UKSA News

One thing at a time

Published 20/05/2021

So the mighty Blurt Foundation tells us in this week’s piece that although things can feel like they are falling apart we are not actually failing. They remind us that life is like a balancing act but, that it is actually really hard to find a proper balance.

Do you ever beat yourself up because you don’t seem to ever be able to balance all of the competing areas of your life?

  • Your ducks – they’re not in any kind of row.
  • You are dropping balls left, right and centre.
  • It all feels too much and as though you’re not doing anything well.

The thing is, there is no such thing as balance. It’s not possible to hold space for more than one thing at a time. It’s not possible to be a brilliant one thing whilst at the very exact time you’re also being a brilliant anything else.

Trying to find balance is like searching for a wonderfully magical mirage that only exists on heavily filtered social media feeds. You know the ones, the ones where you only get to see the achievements and yeeehaaaah moments, the ones that don’t show the sweat, tears, toil, and trouble.

We’re told we can have it all and we can, just not all at once. Life is made up of lots of moving pieces. It’s unpredictable. We’re able to hold lots of different thoughts, wants, ideas and needs. Just not all at the same time.

On our quest to find balance we need to consider the compromise and sacrifice that holding room for all of those different thoughts, wants, ideas and needs, entail. We can be fully present on one thing at a time which means we need to be comfortable with being fully unpresent in other areas of our lives.

It’s those blasted boundaries again. When we seek balance, the boundaries become a bit mashed up because we try to make ourselves accessible to too much in equal measure. Which is contradictory to how we see balance, isn’t it!?

We see balance as this utopia where everything is getting just the right amount of us at just the right time. Balance asks us to juggle, to multi-task, to be able to predict the future, to be at peace with each area of our lives, for it to be smooth-sailing.

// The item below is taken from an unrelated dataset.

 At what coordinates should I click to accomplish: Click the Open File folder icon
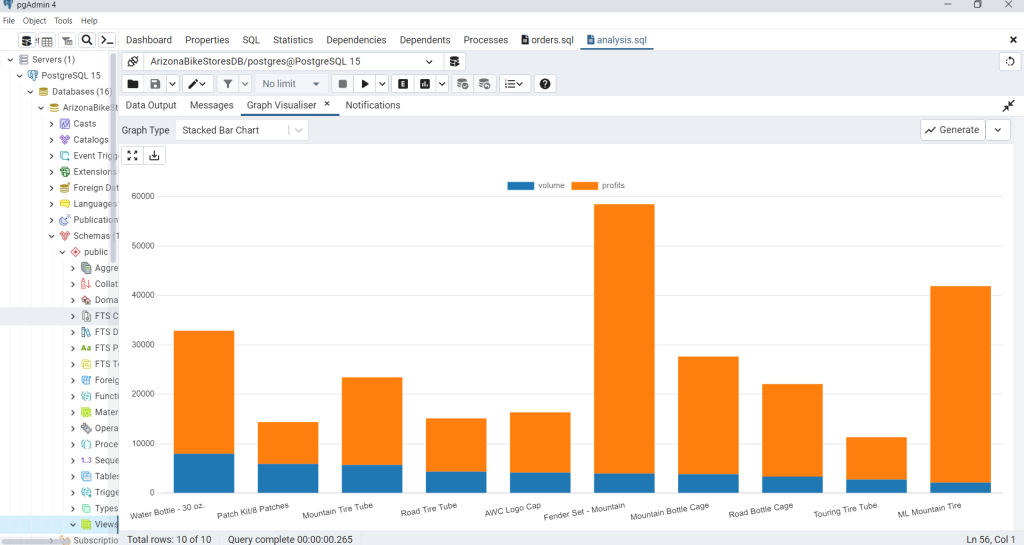tap(133, 84)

And the one thing we know for certain about life, is that it ain’t smooth-sailing. It ebbs, it flows, it blows. It’s not ever linear in the way that this ‘balance’ malarkey would want it to be. Life isn’t a thing that behaves in that way.

Back to these compromises and sacrifices. What’s important about those is that they align with your values. Sacrifice or compromise too much in one area and you feel like a failure. Give too much to another area and you start to feel lop-sided and guilty. Aim for perfection and we’ll put ourselves under so much pressure that we’ll crack.

In the same way we can’t bake a cake as we’re responding to emails. We can’t be fully present in more than one thing at once, our brains just aren’t wired that way. Which means we do need to forgive ourselves for not finding balance, it was never there to find anyway – you’re absolutely not a failure for not being able to find the unfindable.

We do though need to create boundaries and space and contingency plans to allow the things which are important to us, the chance to be graced with our utmost presence. Rather than give everything a slither all at once, see how it feels to be all-in on one thing at a time. With your children, friends, partner? Great, put down the phone, be present and give them your undivided attention. Self-caring? Yay, make sure you’ve communicated boundaries around that time and assert them so you can be fully present for yourself. Work? Same, turn off any distractions and just, well, work. But hold boundaries about when you’re on and when you’re off.

So, remember you can do many things very very well, but you can’t do all of those things well all at the same time. Give yourself a chance to succeed one thing at a time.